Strategies for the development of novel tumor targeting technetium and rhenium radiopharmaceuticals

The labeling of tumor targeting biomolecules with the gamma-emitting nuclide Tc-99m and the P-emitting nuclides Re-186/188 is an attractive option for non-invasive diagnosis and therapy of cancerous diseases. Issues such as availability, low costs, high specific activity and suitable decay properties are responsible for the prominent role of Tc-99m and Re-188. In addition Tc-99m and Re-186/188 represent one of the few 'matched-pairs' of diagnostic and therapeutic radionuclides with identical or very similar chemical characteristics. Basic chemistry for both elements has made tremendous progress in the past. A variety of established Tc/Re-metal cores, metal chelating systems and reliable labeling methods are available today. However, despite enormous research efforts, the new generation of specific Tc/Re-radiopharmaceuticals is far from their introduction into routine clinical practice.
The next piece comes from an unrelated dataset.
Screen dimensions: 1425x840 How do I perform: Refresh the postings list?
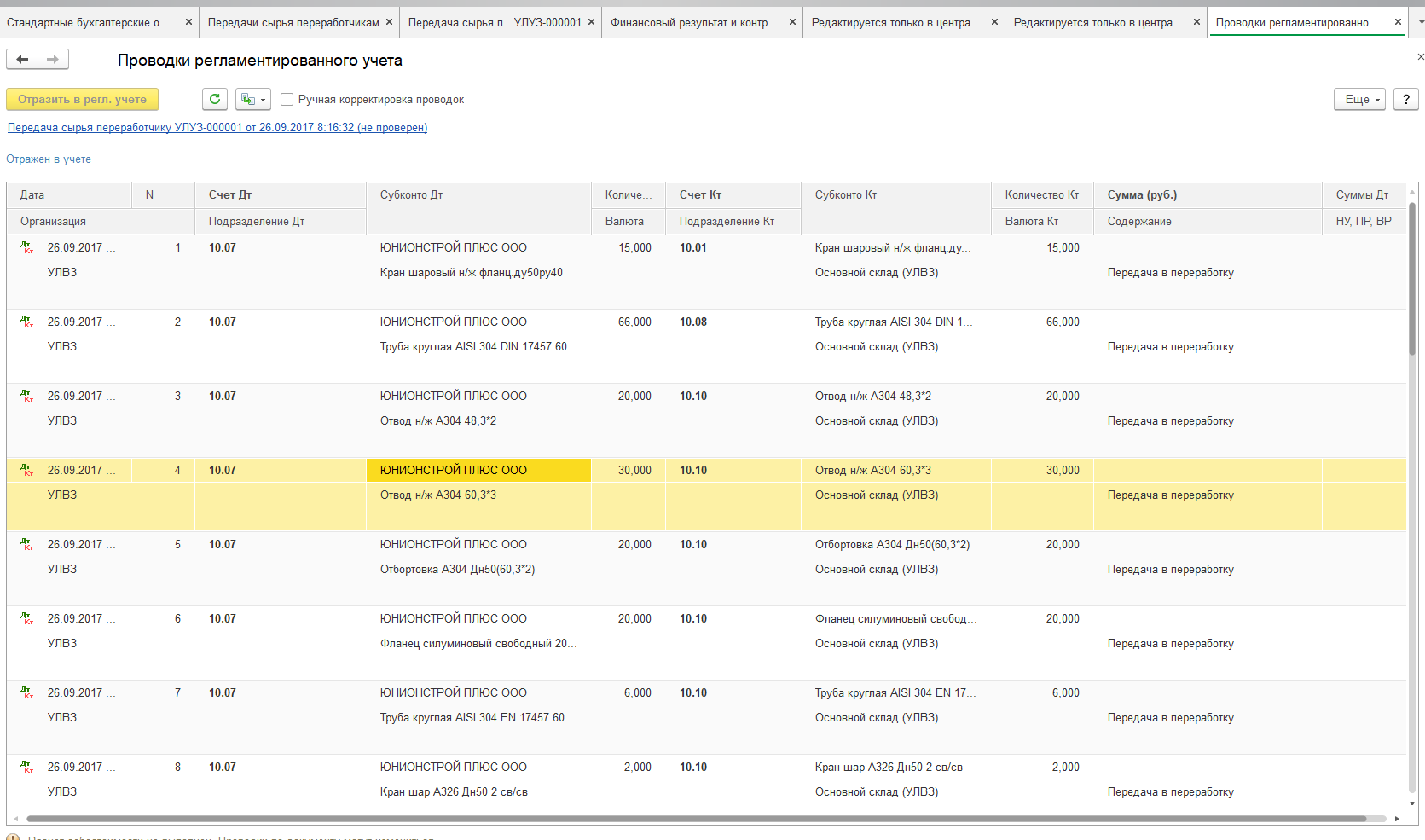[215, 100]
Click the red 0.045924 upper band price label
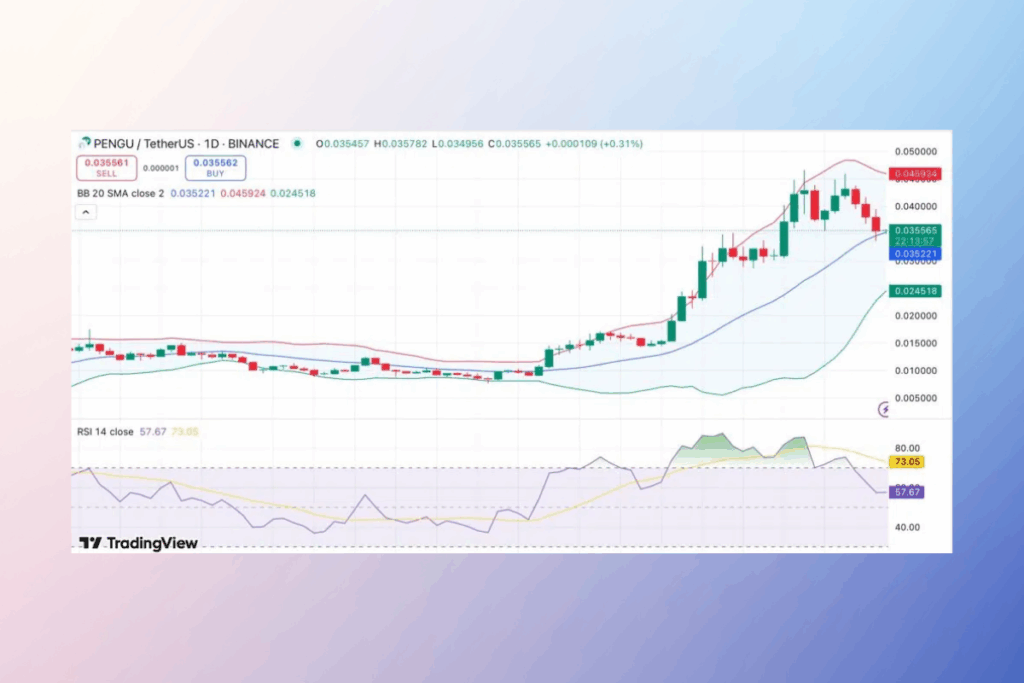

The reasons are manifold and, from a scientific point of view, not always justified. Functionalization and Tc/Re-labeling of promising, small (tumor) targeting molecules without compromising their biological affinity or fate is a frequent problem. In this article, promising pharmacological and chemical approaches necessary for the development of a novel generation of Tc/Re radiopharmaceuticals are described.